## Doel 1
Geef voor elk van de uitspraken (a), (b) en (c) aan of ze overeenkomen met het tekstfragment over elektrisch laden. Antwoord per uitspraak met ja of nee en citeer letterlijk de woorden uit het tekstfragment die de doorslag geven.
(a) De gemeente is van plan een zero-emissiezone voor logistiek in te richten.
(b) Naar verwachting laadt ongeveer de helft van de bestelwagens bij het bedrijf.
(c) Het aantal snelladers neemt toe.

■ ■ ■

3.2 De logistieke sector

Steeds meer bedrijven stappen over op elektrische voertuigen, ook voor goederenvervoer. De ontwikkeling van zero-emissiezones versnelt deze overstap. Ook financieel wordt het steeds aantrekkelijker om de overstap te maken. De aanschafprijs is weliswaar nog hoger maar de operationele kosten van een elektrische bestelwagen zijn lager, waardoor de total cost of ownership (TCO) in sommige gevallen al voordeliger uitvalt voor elektrisch. De verwachting is dat van de bestelwagens ongeveer de helft gaat laden bij het bedrijf, via private laadinfrastructuur. De andere helft gaat thuis laden, op de eigen oprit of in de openbare ruimte. Bestelwagens kunnen dezelfde laadinfrastructuur gebruiken als personenauto’s, maar gebruiken deze veel intensiever. Onze gemeente heeft geen plannen om een zero-emissiezone voor logistiek in te richten. We verwachten geen direct effect van een grote laadvraag van bestelwagens in onze gemeente. We monitoren de ontwikkelingen en passen indien nodig onze visie en ons beleid hierop aan. Daarnaast zien we het bieden van laadgelegenheid voor het eigen wagenpark primair als verantwoordelijkheid van bedrijven.

4. Ontwikkelingen

4.1 Elektrische voertuigen en laadpaalgebruik

We verwachten dat in de toekomst laden steeds efficiënter verloopt, dat hetzelfde aantal laadpunten meer EV-rijders bedient dan nu het geval is. Die verwachting is gebaseerd op een aantal ontwikkelingen:

  • Efficiëntere voertuigen: Volledig elektrische voertuigen krijgen een steeds grotere actieradius. Nieuwe modellen hebben een betere accucapaciteit en zijn steeds vaker technisch geschikt om op hogere vermogens te laden.

  • Efficiëntere laadpunten: Het aantal snelladers neemt toe, vooral langs snelwegen, maar ook binnen gemeentegrenzen.

  • Efficiënter laadpaalgebruik: Er zijn meerdere manieren om laadpaalkleven tegen te gaan, zoals tarifering en social charging apps.

4.1.1 Slim laden

Slim laden is een brede term, die wordt gebruikt om aan te duiden dat slimme technieken de laadtransactie op afstand kunnen aansturen.

■ ■ ■

## Doel 2
Zoek in de rijen elke regel waarin de string "pixels" voorkomt en neem die regels over.

## Aangeleverde gegevens
■ ■ ■

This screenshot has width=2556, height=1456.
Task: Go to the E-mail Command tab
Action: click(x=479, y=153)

■ ■ ■

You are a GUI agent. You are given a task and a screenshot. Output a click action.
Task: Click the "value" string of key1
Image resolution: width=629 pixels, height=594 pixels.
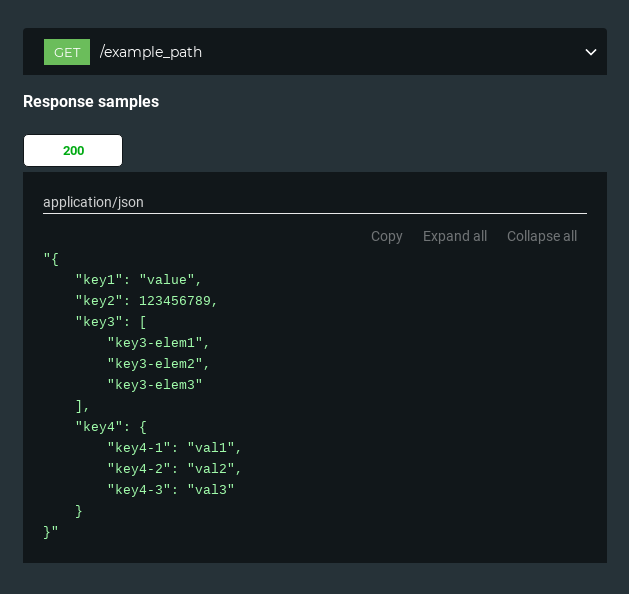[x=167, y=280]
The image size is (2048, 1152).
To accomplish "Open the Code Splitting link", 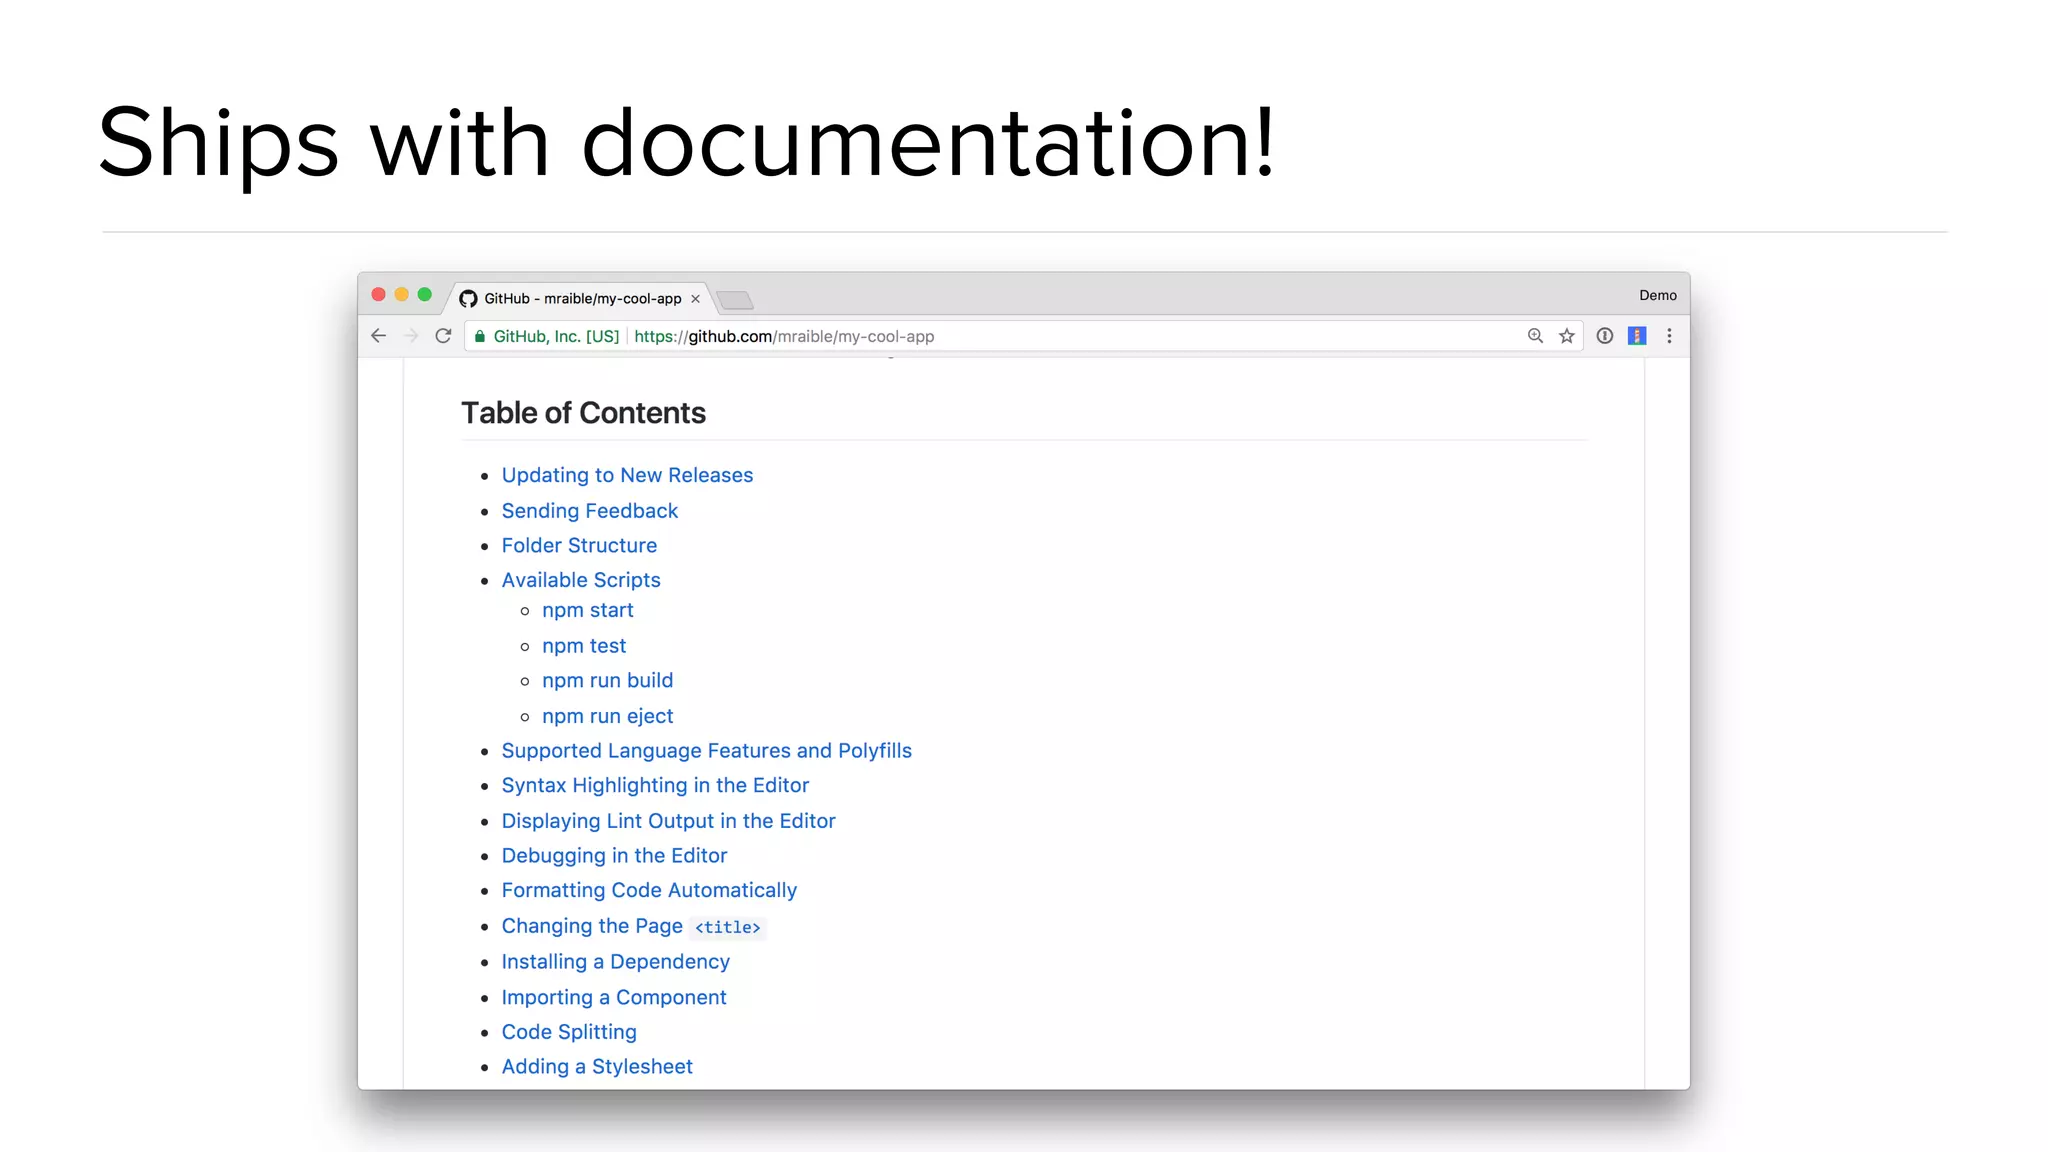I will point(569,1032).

■ ■ ■

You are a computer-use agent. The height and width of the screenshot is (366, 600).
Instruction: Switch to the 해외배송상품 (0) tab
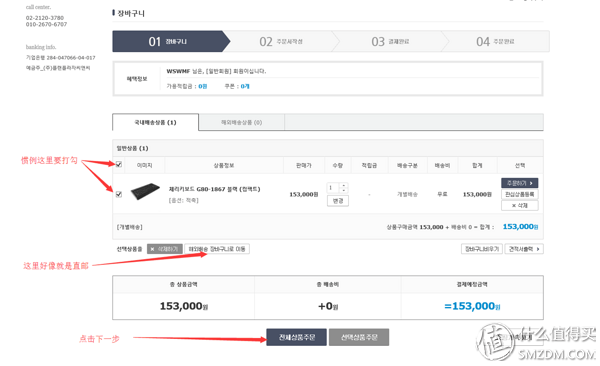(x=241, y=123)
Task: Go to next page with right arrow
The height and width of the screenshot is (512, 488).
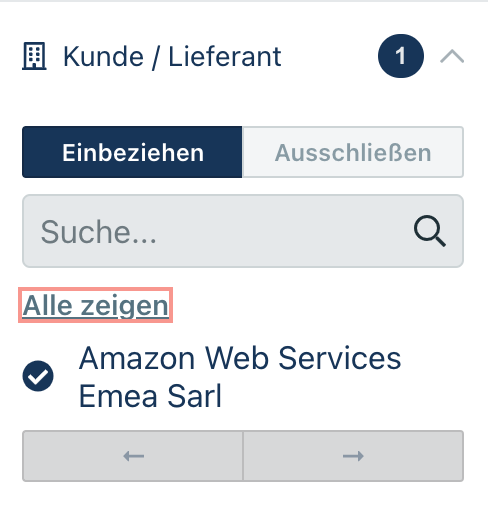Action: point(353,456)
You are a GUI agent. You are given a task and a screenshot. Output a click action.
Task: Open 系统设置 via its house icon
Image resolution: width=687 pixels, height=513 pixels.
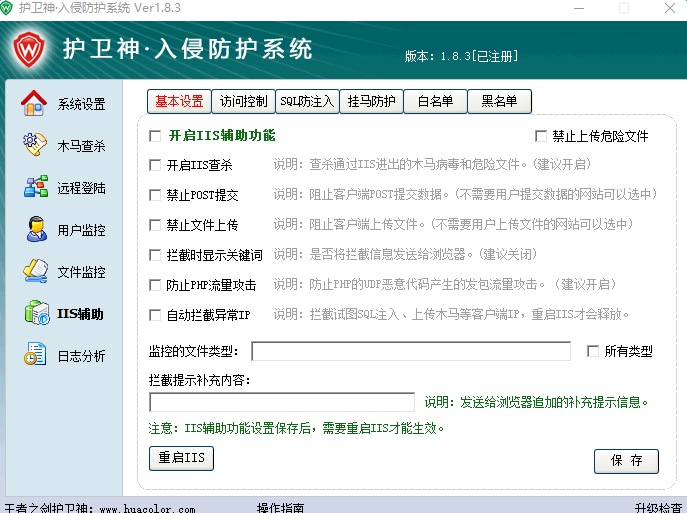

■ ■ ■

## Volledig antwoord 1
(a) Nee: "Onze gemeente heeft geen plannen om een zero-emissiezone voor logistiek in te richten."
(b) Ja: "De verwachting is dat van de bestelwagens ongeveer de helft gaat laden bij het bedrijf, via private laadinfrastructuur."
(c) Ja: "Het aantal snelladers neemt toe, vooral langs snelwegen, maar ook binnen gemeentegrenzen."

## Volledig antwoord 2
Image resolution: width=629 pixels, height=594 pixels.
Image resolution: width=687 pixels, height=513 pixels.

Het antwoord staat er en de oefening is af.